Another problem is what to write about. Let me explain.
I've mentioned previously that I hate having my enjoyment of a film spoiled by reviews that destroy elements of surprise or that tell me what's good or bad about the film in advance, thus shaping how I see the film. At the same time, how can I tell what films to watch? And once I've seen a film, where do I go to read interesting thoughts about it?
What I need doesn't seem to be available in the mainstream media. Typically we are provided with clever-clever reviews that show off the reviewers' knowledge, give away half the plot, and set up filters for my viewing that I don't want. I need sufficient information to help me decide whether I'm likely to find this worth seeing, and absolutely no more. I don't need the reviewers' know-it-all gloss on exactly why the film is good or bad, or exactly how it resonated with their personal experience and aesthetic (or didn't), or how it taps into the Zeitgeist, or what it says about the personalities or careers of the director and the actors, or whatever.
Once I've seen a film, though, all that kind of thing is grist to the mill. Except... after I've seen the film, these kinds of reviews are intrinsically inadequate: they inevitably contain as much chaff as grain because they have to avoid giving away too much of what happens to the characters. So before the film these reviews contain too much information, and after the film they fail to engage properly with the film as a whole, because of the need to be coy about giving away the ending.

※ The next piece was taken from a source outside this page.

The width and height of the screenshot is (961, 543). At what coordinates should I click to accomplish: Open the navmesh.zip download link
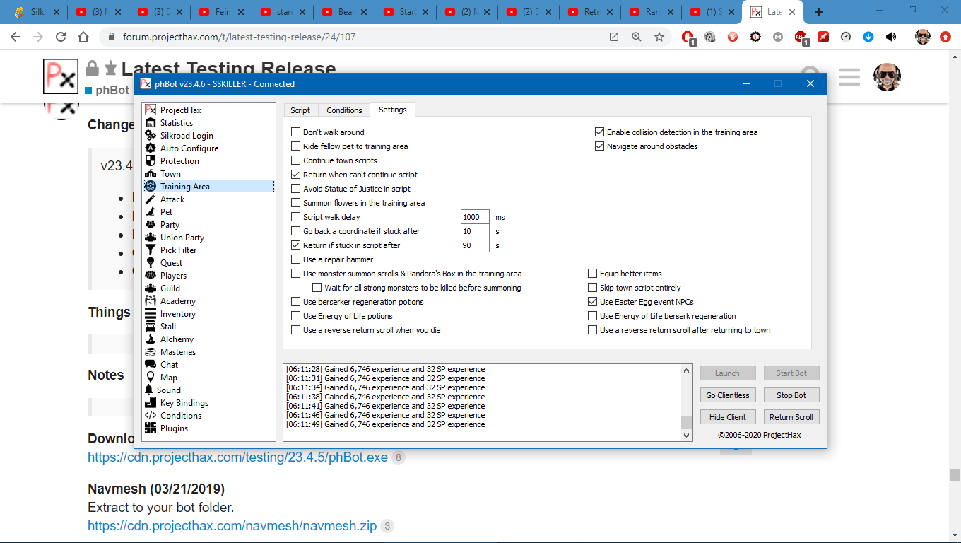tap(232, 526)
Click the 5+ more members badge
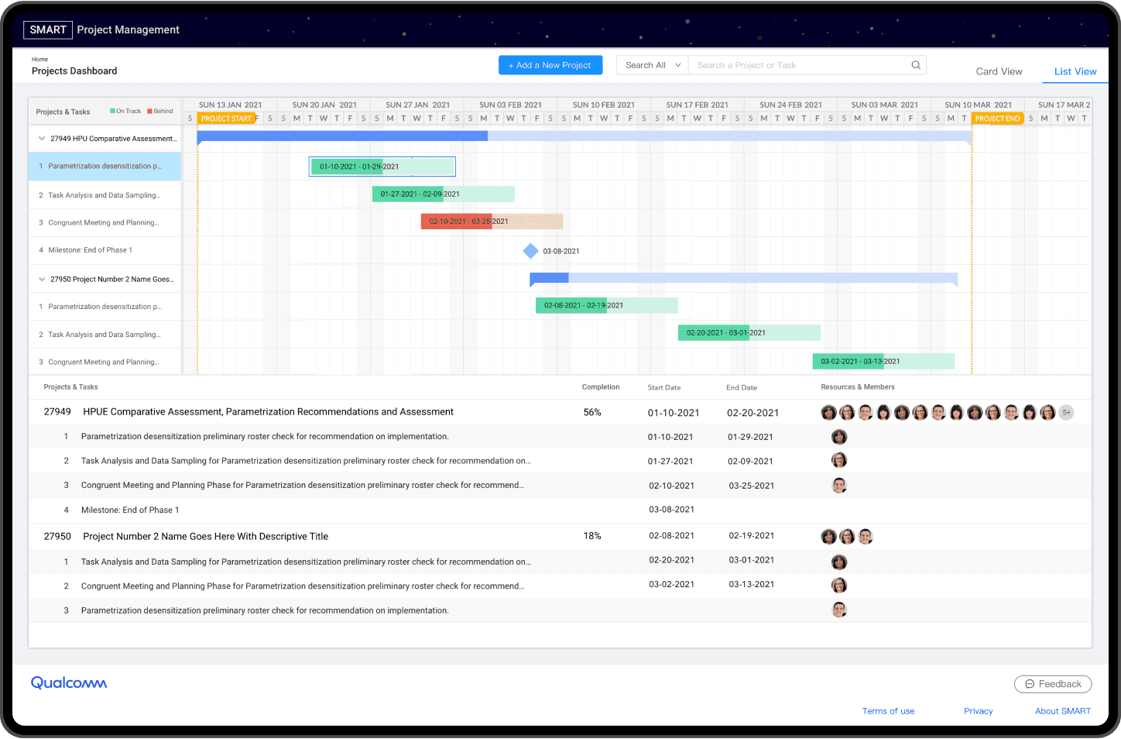 (1066, 413)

So I think I'm wanting there to be short previews for those who haven't seen the film, and reviews for those who have. And those are the things that I would like to be able to write.
But again my skills are lacking.
Firstly, I find writing previews a challenge because I never feel very confident about delineating the kind of audience attributes that determine whether or not they might like the film. Good film critics are able to do this entertainingly and (for most people) accurately.
Secondly, I find writing reviews a challenge because I have a problem with exploring the mechanics of film-making. Anything that diminishes the suspension of disbelief seems to somehow reduce the film for me. That's clearly not true of very many people. The private lives of the actors; the quality of the plot, characters and dialogue; the intentions of the director; the skills of the cinematographer, the editor, the composer, the designers, etc. are often clearly fascinating, and for me too. But while many people's enjoyment is firmly enhanced by the "behind-the-scenes" story, by "the making of", by the rumours, triumphs, failures and career trajectories, I seem to get less pleasure from the film itself the more I know about the film-making.
This is in no way a criticism of film-makers. I love what they do, and I am fascinated about the choices and skills involved. But I am saying there is a failing in me: I should be able to maintain my enthusiasm for a film while also pursuing my interest in how it was made. But I don't seem to be able to do that.
Knowing how the Hurt Locker was made, for example, increases my admiration for the film-makers, and for the film too; but it decreases my engagement with the film. I have to pay attention to actors not people, dialogue not what I'm hearing, camera angles not what I'm seeing. Some people can pay attention to both process and product. I can't.
So this is why last year I resolved to avoid reading or hearing interviews with actors, directors or writers, and to refuse to watch behind-the-scenes clips. And this is also why I've been trying to steer away from discussing the film-making of films that I really like.
However, even with these strictures, I have found it difficult to finish reviews. I was strongly motivated to review Spielberg's Adventures of Tintin because I wanted to try to capture exactly how a film that had everything going for it turned out to be so unsatisfying for me. And with The Prestige I wanted to solve a tricky puzzle about the plot. But beyond that, I've not managed to click "submit" on any other film reviews.
And yet I do want to try to provide the kinds of reviews that I would like to read.